20 June 2009

Why the 19th C. Makes Me Sad

People keep disappearing in Copperfield.   First DC the elder dies, then DC is sent away from home, which he's young enough to experience as everyone he loves disappearing from his life.  When he comes home again, he sees his mother and baby brother briefly, but then they die, and he only sees them again lying in state in the parlor.  (By dying, they finally stop disappearing—they come to rest in the graveyard next to the church next to DC's father.  He always knows where to find them after that.)  

DC goes to school and sees Mr. Mell fired.  He leaves school, and doesn't see anyone from there for a long time.  He works, and seems to disappear from his own life; eventually, he runs away and really does disappear from it.  He finds his Aunt, and Mr. and Miss Murdstone come find him, but finally they leave again and he's glad, for the first time in the novel, to see anyone who leaves gone.  Later he sees Mr. Wickfield slowly losing his mind.  

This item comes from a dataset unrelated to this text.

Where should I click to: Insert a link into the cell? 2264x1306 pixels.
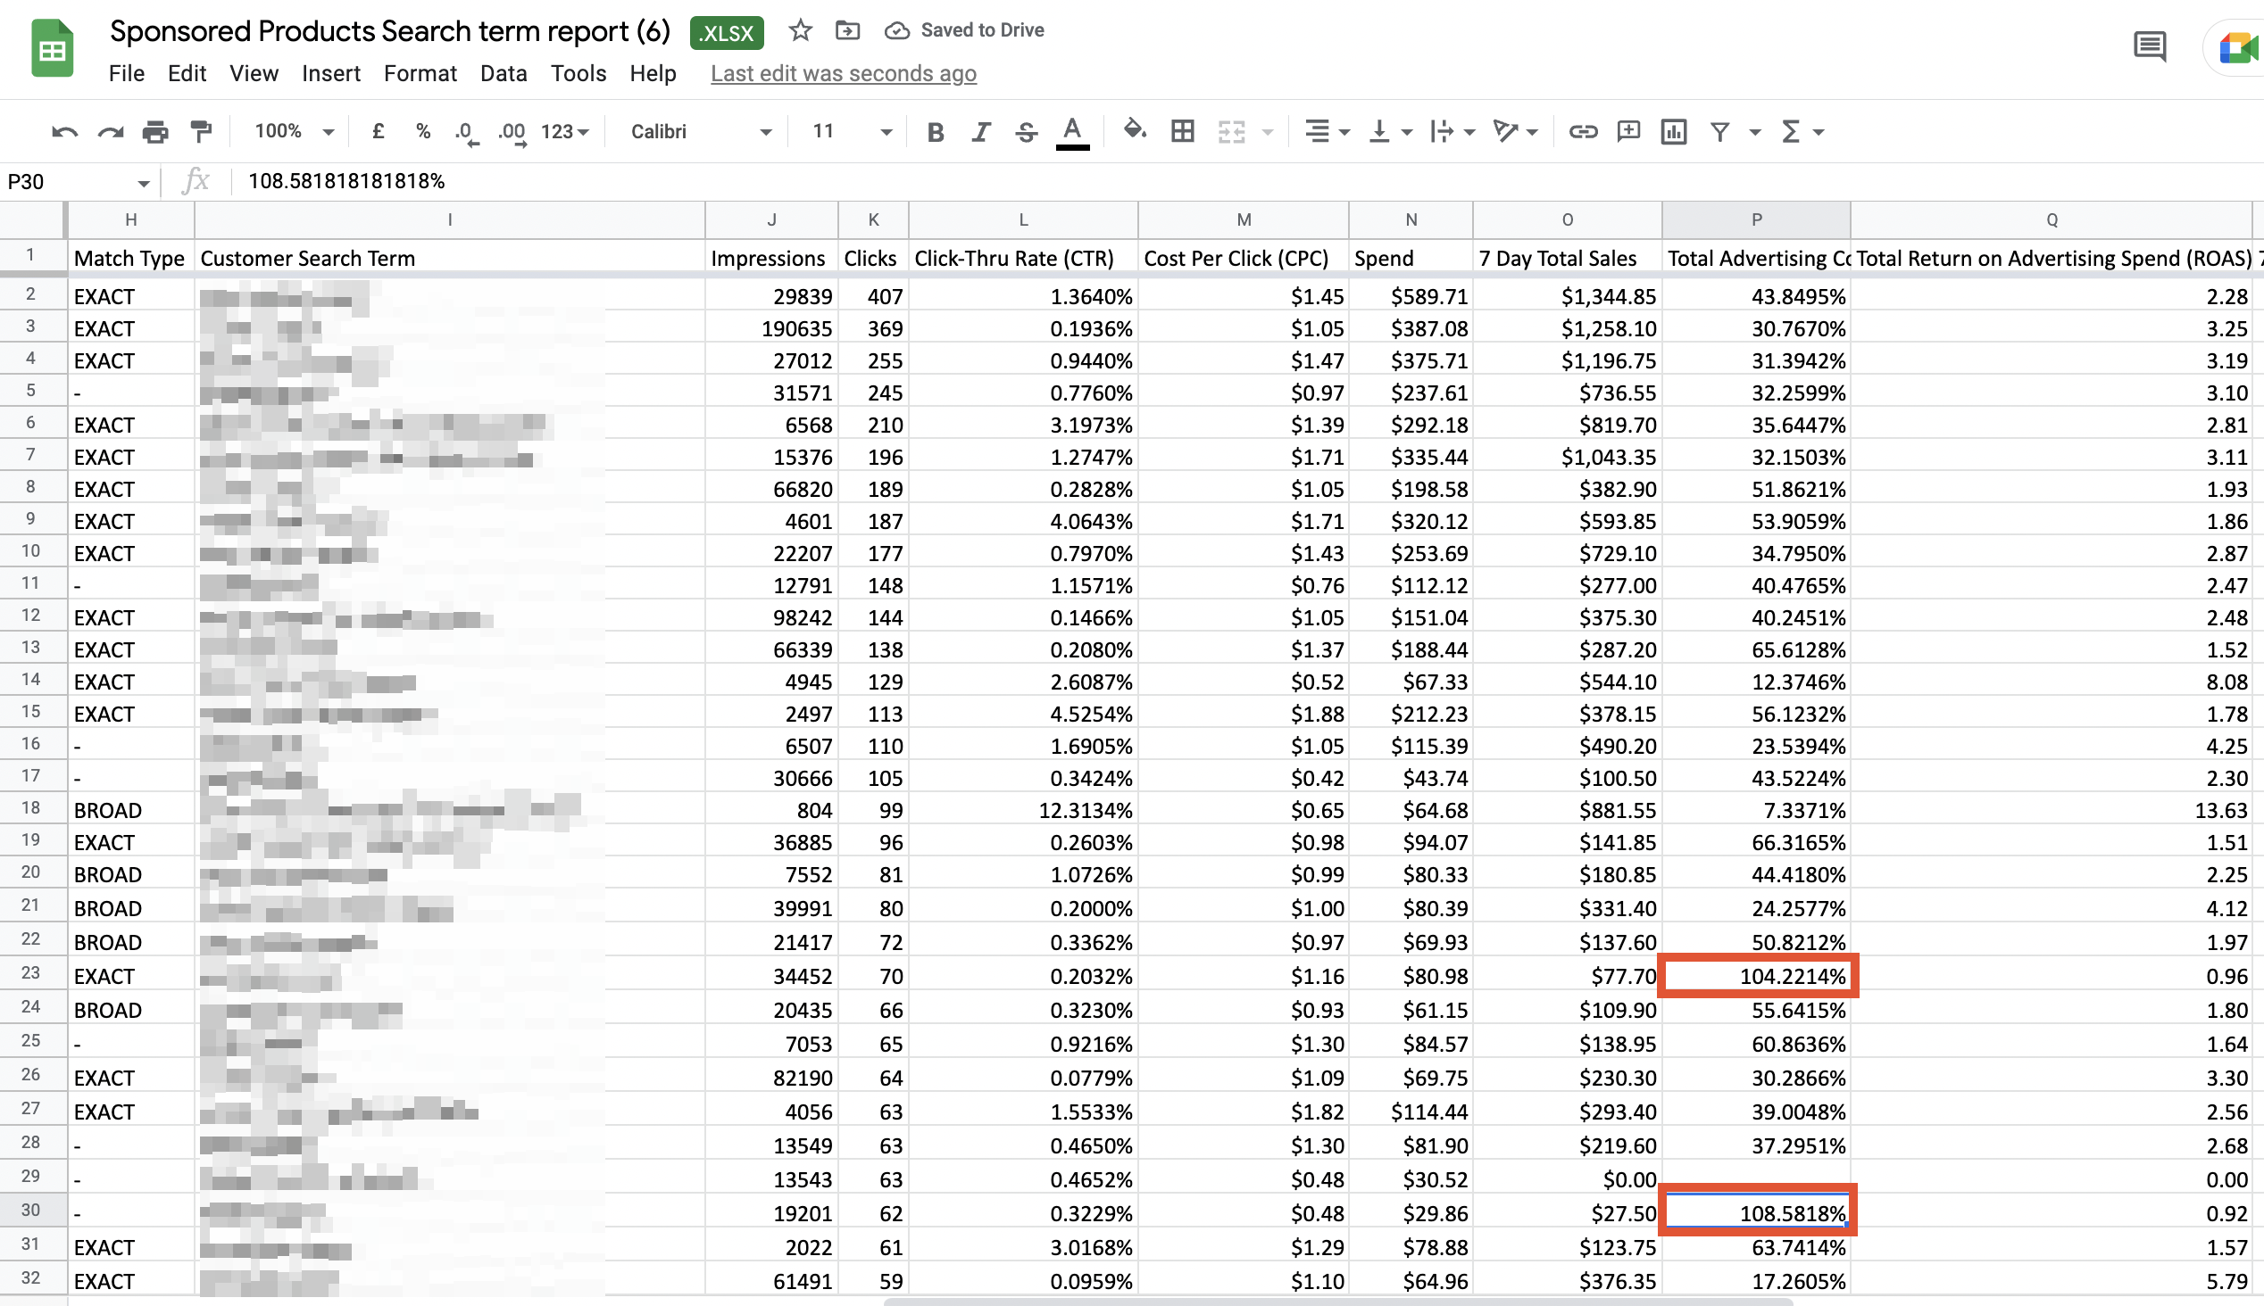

The worst kinds of leaving for DC, though, seems to be committed by women.  When Emily Peggotty runs away from home with Steerforth, it's a HUGE problem.  Everyone is worried that Em'ly will become a whore in London, but no one will say this directly.  (Earlier, a woman--her friend Martha--ran away from home and seems to have become a whore in London, but she's also a very crazy and apparently unattractive whore, so it's hard to tell.) Pages and pages and pages are spent mourning Em'ly and worrying about her and wondering if she'll ever come back.   (Meanwhile, Mr. Spenlow and Mr. Barkis have both died, but their disappearances weren't nearly so hard.  DC seems more worried that Agnes is going to marry Uriah Heep and so disappear from his life, even though Agnes swears she'll never marry Uriah.)  Likewise, Dora is now about to die, too, which DC has to keep worrying over, hinting at it and alluding to it and anticipating it--then he takes a couple chapters to talk about other people, so that the narrative is left dreading her death.  

All the women are going away.  Men like Mr. Peggotty have to follow women around, to make sure they don't disappear, because leaving home, in any way, means becoming a whore.  (Whores are TERRIBLE, although the novel won't talk about this clearly enough for me to tell why.)   Death is probably whores too.